On Fri, 11 May 2001, Mike Ford wrote:
I take generic cold tablets, loath generic root
beer, and have a sealed
original Apple item, that in used but good condition I have sold to members
of this list for $12, on auction with a current bid of about $600 with 3
days left.
If its something you want to use, get one that works well, or even works
the best, generic is fine.
In matters of taste, go for the real thing, Barq's or A&W.
Hallelujah, brother! Go tell it on the mountain!
Collectibility has its own rules, but sealed
original mint etc. mean money.
The only thing better is history, which is sort of the partner to
uniqueness.
Condition all depends on the rarity of the item. The condition of an
ancient Phoenician wooden trade coin doesn't really matter.
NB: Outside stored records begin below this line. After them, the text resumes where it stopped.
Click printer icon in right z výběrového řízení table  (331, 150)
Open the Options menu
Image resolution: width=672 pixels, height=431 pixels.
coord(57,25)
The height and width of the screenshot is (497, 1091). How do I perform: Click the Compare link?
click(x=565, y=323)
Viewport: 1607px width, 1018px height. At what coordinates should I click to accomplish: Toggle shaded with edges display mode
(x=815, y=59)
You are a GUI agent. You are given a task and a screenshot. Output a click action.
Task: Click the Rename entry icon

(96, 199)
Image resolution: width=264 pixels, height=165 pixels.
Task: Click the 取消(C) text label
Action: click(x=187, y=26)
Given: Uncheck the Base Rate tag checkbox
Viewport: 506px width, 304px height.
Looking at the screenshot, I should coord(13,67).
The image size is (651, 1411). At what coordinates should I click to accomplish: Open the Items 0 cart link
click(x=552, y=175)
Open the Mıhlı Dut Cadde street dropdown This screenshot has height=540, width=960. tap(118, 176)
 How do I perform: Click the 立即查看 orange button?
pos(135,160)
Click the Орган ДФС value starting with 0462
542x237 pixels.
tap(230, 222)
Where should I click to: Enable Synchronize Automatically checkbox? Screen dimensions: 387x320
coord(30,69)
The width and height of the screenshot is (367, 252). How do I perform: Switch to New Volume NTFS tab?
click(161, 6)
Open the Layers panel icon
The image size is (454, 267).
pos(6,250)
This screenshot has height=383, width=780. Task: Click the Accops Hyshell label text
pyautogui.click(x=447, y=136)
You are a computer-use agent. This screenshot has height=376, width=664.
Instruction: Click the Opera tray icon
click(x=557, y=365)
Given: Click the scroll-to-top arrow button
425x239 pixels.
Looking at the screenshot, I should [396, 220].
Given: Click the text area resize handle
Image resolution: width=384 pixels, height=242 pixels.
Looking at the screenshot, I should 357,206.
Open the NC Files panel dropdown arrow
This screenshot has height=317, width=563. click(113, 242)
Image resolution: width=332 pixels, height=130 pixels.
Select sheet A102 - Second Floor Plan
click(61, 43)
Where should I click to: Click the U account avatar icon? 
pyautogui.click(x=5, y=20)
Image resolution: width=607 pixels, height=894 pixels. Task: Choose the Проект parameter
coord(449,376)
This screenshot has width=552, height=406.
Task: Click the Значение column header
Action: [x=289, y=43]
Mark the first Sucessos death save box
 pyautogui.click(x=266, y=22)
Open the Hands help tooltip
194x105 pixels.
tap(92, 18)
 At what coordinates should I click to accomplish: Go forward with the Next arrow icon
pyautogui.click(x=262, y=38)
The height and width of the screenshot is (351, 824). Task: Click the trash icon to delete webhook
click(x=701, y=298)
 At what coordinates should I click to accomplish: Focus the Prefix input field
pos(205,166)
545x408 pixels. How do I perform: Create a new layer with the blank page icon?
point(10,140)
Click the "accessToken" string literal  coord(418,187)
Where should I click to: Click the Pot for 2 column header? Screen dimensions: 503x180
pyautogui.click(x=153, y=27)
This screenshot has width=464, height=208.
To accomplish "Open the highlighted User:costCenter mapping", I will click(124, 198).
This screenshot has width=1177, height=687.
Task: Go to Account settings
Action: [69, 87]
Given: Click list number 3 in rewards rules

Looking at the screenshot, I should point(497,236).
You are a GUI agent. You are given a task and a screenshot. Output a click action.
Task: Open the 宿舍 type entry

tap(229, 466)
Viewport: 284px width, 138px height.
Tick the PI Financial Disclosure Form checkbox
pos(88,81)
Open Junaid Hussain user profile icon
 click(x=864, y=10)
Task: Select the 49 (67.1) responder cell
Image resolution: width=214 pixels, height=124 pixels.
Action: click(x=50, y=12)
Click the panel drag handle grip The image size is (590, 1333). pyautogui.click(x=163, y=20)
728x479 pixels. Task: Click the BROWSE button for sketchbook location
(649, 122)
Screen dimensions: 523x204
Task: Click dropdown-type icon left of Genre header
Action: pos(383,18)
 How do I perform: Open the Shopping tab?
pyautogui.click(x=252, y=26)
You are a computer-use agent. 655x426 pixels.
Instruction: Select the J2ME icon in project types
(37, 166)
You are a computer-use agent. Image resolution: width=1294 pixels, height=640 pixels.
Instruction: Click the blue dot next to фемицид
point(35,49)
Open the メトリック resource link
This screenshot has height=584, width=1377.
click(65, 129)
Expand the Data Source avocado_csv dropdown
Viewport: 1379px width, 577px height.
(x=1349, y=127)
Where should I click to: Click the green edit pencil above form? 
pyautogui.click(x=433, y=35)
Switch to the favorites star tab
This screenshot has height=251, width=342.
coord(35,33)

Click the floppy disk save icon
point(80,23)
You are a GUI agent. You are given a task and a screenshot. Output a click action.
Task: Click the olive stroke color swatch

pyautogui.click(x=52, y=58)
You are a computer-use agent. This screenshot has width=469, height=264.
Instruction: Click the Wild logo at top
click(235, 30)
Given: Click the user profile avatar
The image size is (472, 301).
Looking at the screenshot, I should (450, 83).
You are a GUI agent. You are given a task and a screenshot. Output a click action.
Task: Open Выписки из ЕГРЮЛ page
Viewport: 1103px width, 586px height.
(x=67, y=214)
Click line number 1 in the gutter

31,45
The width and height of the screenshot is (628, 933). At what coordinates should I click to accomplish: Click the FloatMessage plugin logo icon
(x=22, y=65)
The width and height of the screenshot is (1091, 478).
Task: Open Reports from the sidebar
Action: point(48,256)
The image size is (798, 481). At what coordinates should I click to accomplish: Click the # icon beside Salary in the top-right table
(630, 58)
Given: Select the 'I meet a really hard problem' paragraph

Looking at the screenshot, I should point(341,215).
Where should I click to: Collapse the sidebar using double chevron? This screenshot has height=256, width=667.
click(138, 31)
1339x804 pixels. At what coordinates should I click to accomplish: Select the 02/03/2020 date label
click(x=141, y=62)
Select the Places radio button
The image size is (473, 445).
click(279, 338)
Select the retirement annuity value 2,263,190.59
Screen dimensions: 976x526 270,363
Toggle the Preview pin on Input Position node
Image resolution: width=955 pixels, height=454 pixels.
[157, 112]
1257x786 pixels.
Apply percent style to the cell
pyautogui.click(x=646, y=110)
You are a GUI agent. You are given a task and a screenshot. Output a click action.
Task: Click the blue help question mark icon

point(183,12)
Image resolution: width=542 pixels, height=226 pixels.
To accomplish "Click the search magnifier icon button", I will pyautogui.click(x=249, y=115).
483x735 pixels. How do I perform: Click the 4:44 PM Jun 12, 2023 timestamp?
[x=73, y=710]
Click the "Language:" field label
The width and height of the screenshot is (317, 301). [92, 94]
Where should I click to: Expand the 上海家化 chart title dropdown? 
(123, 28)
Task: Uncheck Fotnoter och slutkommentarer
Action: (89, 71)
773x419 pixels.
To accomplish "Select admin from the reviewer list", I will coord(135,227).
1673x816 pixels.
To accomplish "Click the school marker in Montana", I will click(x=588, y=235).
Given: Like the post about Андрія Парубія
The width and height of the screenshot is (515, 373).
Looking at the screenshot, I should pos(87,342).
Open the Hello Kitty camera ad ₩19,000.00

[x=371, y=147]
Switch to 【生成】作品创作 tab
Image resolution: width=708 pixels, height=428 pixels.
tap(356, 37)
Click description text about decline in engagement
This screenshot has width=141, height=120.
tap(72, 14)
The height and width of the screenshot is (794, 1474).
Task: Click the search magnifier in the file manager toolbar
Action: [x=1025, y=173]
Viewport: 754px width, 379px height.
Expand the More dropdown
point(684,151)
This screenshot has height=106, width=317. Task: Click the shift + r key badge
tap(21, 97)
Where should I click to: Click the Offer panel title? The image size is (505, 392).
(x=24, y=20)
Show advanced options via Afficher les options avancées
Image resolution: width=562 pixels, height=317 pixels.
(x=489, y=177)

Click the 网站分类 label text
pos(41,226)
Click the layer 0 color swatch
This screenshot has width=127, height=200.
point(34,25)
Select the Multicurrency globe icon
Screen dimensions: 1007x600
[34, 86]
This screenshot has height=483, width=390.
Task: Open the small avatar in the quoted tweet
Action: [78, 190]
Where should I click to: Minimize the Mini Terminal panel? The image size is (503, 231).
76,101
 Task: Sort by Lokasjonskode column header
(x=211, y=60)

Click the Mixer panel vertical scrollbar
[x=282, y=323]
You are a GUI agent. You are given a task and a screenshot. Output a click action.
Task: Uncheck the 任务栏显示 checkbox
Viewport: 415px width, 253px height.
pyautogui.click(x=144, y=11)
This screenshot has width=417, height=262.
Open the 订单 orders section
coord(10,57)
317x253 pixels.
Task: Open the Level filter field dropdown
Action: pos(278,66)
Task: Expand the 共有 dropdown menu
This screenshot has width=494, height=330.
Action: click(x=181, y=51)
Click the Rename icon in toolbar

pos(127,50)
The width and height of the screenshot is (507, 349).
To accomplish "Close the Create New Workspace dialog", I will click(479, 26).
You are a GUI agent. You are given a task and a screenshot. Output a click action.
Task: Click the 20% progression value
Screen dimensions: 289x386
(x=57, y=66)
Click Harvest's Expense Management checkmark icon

It's that
rare.
The problem I think we are having is the
intersection of collectible items
that some of us wish to use, and where the cost of the replica is close to
the cost of an original. A classic example of this that we can look back on
instead of speculation on the future are the Gordon Gow editions of the
classic Macintosh MC275 tube amplifier. At a time when the original MC275
amps were selling in very good condition for about $1500, MacIntosh
released the Gordon Gow remake at $5000, with the street price dropping to
about $3200 after a year or so. The re-release killed the collectible value
of the originals, as the average person was a USER not a COLLECTOR, and
greatly prefered the new more reliable etc. unit.
The originals are still worth quite a bit in the collectors market. Their
value just dropped on the open market. And what about new collectible
stuff like the MC2000? And, BTW, its McIntosh, not MacIntosh. 8-) I'm
nitpicking though.
And nitpicking erroneously. Apple, in their infinite wisdom, seems to
think that it should be spelled "Macintosh".